*Material provided*:
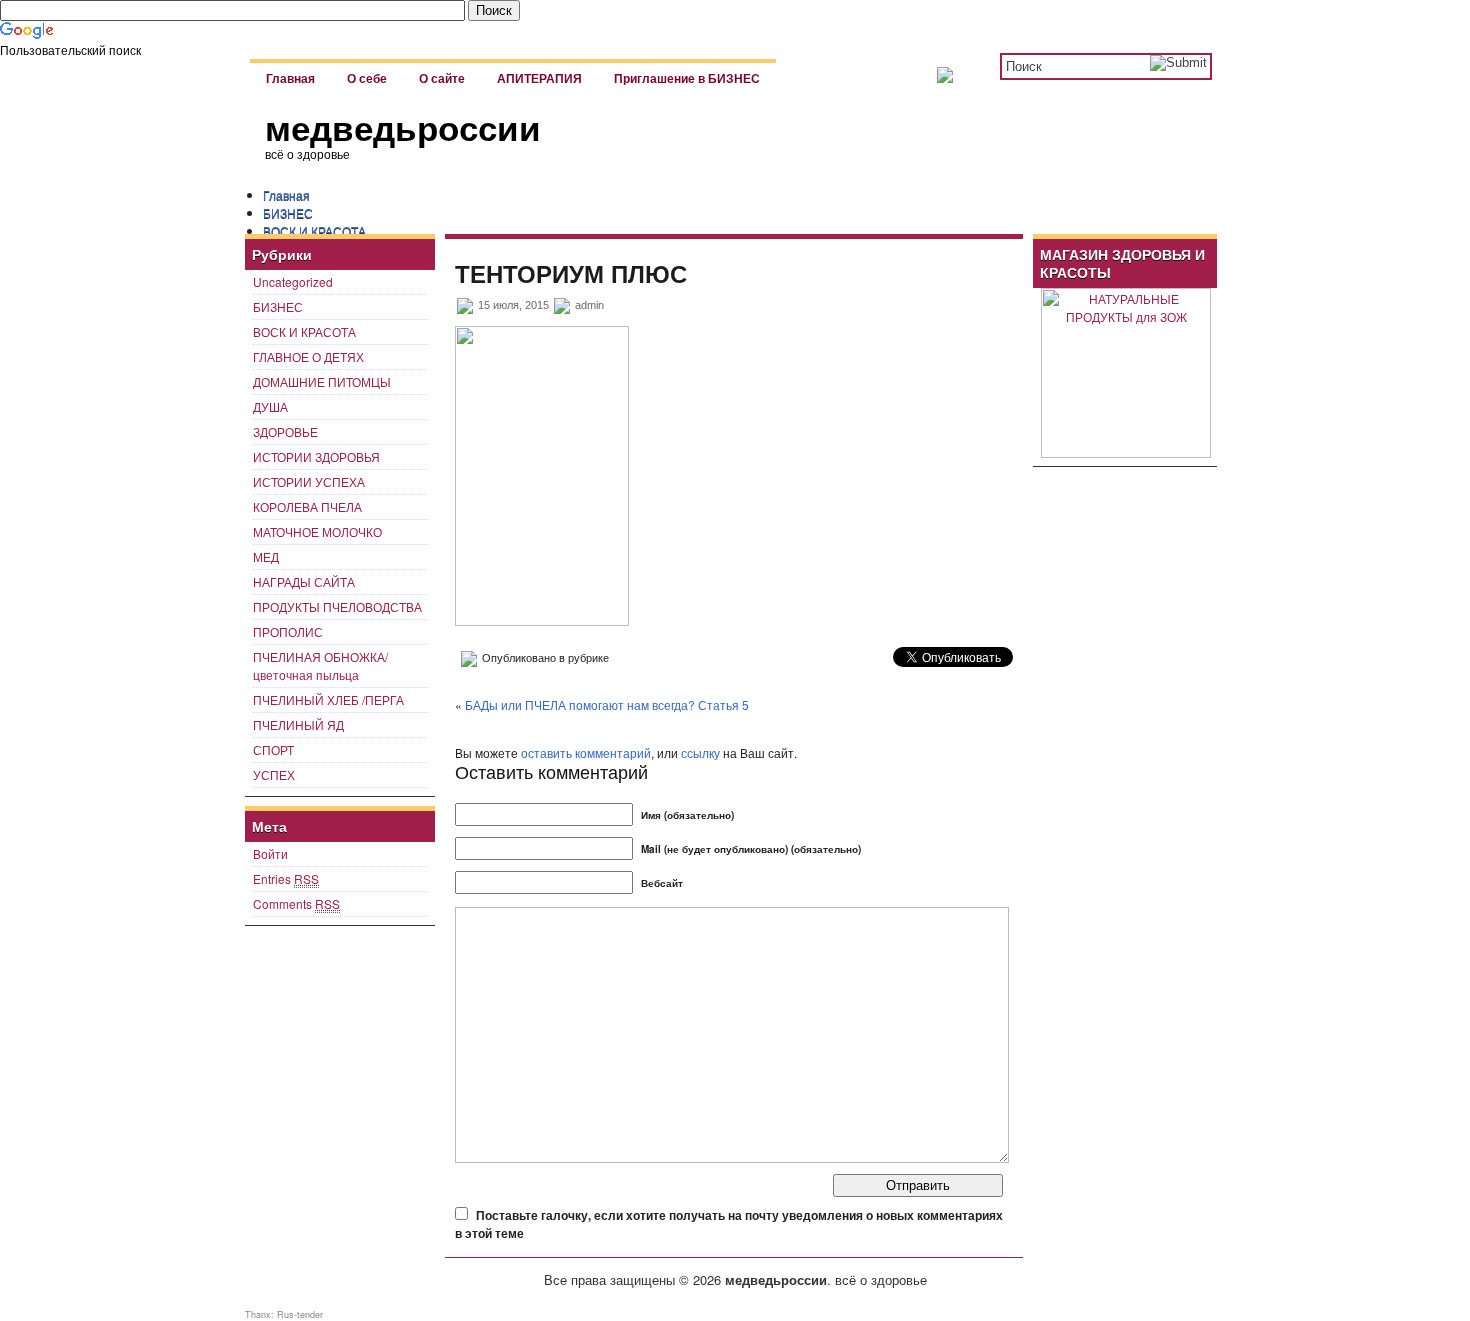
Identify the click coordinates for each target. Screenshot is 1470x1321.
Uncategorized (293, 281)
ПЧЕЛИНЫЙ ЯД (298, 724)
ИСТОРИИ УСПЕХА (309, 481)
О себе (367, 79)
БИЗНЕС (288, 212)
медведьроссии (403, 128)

---

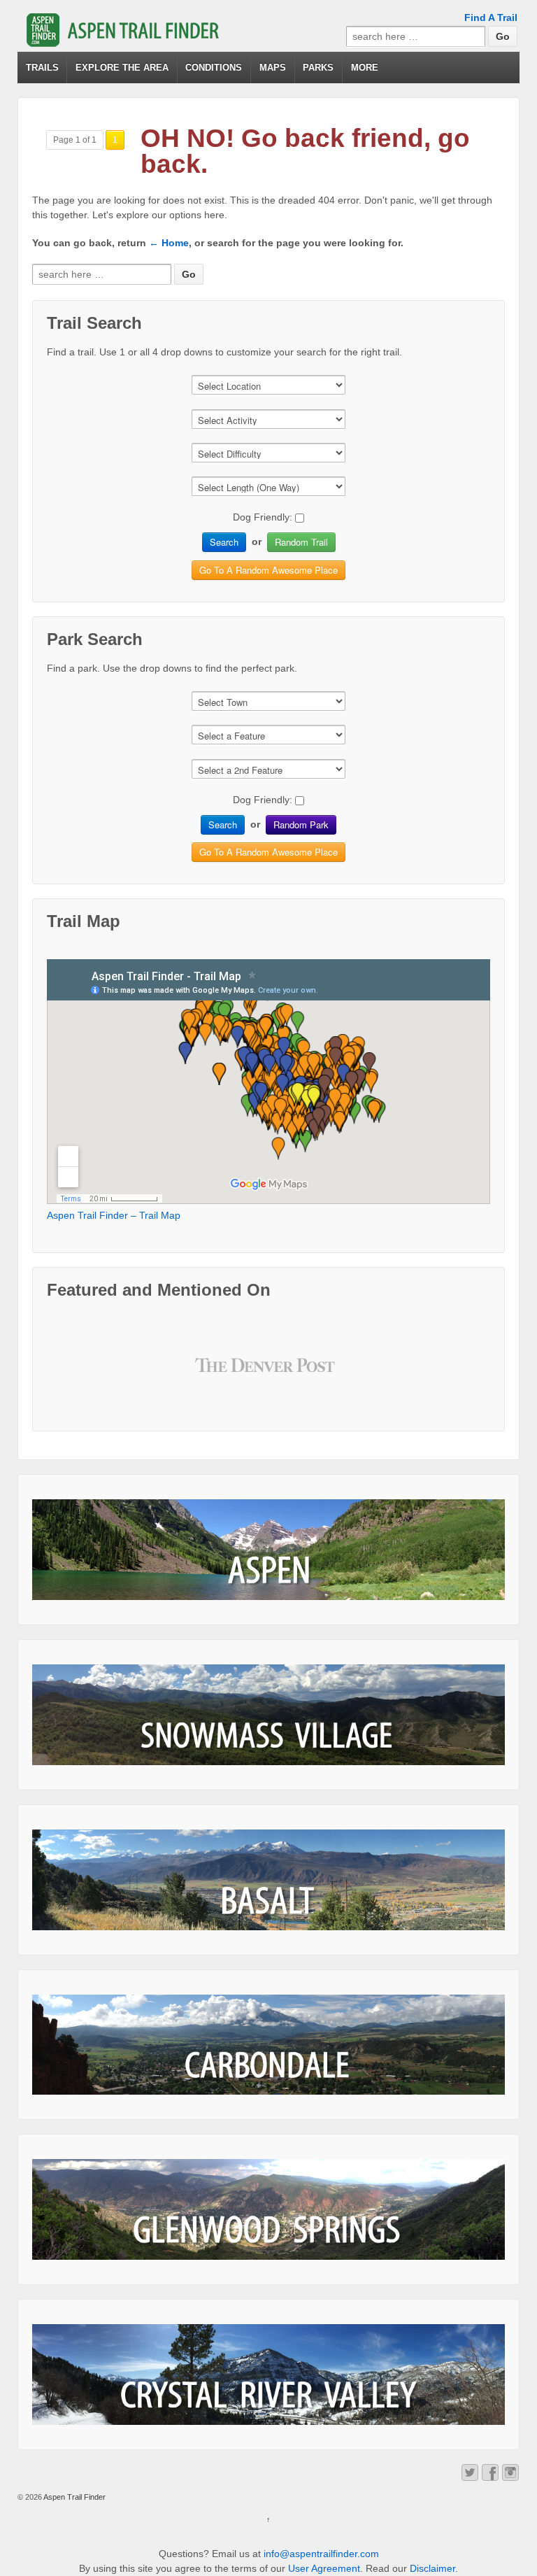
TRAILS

*Problem to solve*:
The stretch of entries above that starts with the line containing "Identify the click" and goes on through the line containing "медведьроссии (403, 128)" is to be transcribed exactly, and no other line is to be transcribed.

*Task result*:
Identify the click coordinates for each target. Screenshot is 1470x1321.
Uncategorized (293, 281)
ПЧЕЛИНЫЙ ЯД (298, 724)
ИСТОРИИ УСПЕХА (309, 481)
О себе (367, 79)
БИЗНЕС (288, 212)
медведьроссии (403, 128)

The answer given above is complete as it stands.